Themes are the fundamental and often universal ideas explored in a literary work.

Guilt

Guilt is a major force in the novel, and not all characters respond to it in the same manner. Some characters have the ability to reconcile with the tragedies of the past while others are consumed by it. As a white man who has grown up with wealth and privilege in the American South, Stingo knows that he has benefitted from the suffering and disenfranchisement of Black people. Although he sometimes feels guilt about the violence and suffering associated with slavery and racism in the South, Stingo does not feel personally responsible for this history, and he does not feel that he has to atone for it. Stingo acknowledges what happened in the past and thinks about ways to commemorate it, such as by writing about Nat Turner. Sophie, on the other hand, has a much more personal and direct experience of the horrors of the Holocaust. Her history makes it impossible for her to move forward with her life. Sophie believes that she failed to live up to moral obligations of resisting the Nazi regime and instead became complicit with it in order to try to ensure her safety and the safety of her children. As a result, her guilt is much more torturous and destructive.

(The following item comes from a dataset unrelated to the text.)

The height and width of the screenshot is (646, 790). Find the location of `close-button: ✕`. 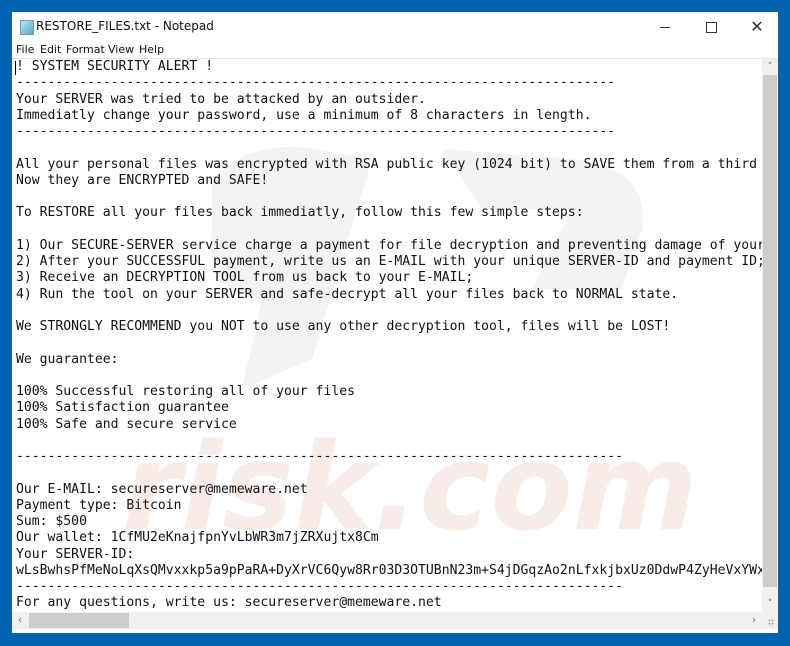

Liberation through Sexual Experience

The desire for sexual experience reveals characters’ aspirations to become more liberated and fully realized versions of themselves. Throughout the novel, Stingo is obsessed with his quest to lose his virginity. This desire stems partially from a goal of physical gratification but also from a belief that he will become more confident, worldly, and self-actualized once he has had sex. Stingo sees sex as a gateway to maturity and the self-assurance that he desperately craves. While Sophie has had sex prior to beginning her relationship with Nathan, she becomes much more sexually liberated once she starts sleeping with him. This transition reflects Sophie’s desire to abandon the past version of herself, when she was religious, conservative, and repressed in her sexuality. Sophie’s newfound enthusiasm for sexual self-expression reflects a desire to free herself from her past and become a new version of herself.

Religion

Throughout the novel, horrifying events become even more tragic when they rob individuals of the comfort that faith can provide. Sophie talks repeatedly about how her experiences during the Holocaust left her unable to have faith in God or religion, even though she was initially a devout Catholic. The novel also considers the religious faith of individuals who played an active role in carrying out atrocities, such as Commandant Hoss and the physician who forced Sophie to choose which of her children would live and which would die. These men also had to grapple with what faith means in the face of the evil they are carrying out, and neither of them were able to fully reconcile the two. Because of what she lived through and her experience of watching supposedly religious people commit unspeakable atrocities, Sophie comes to believe that religion is a sham and that life is meaningless. These beliefs send her further into despair because her religious faith had once been such a strong part of her identity.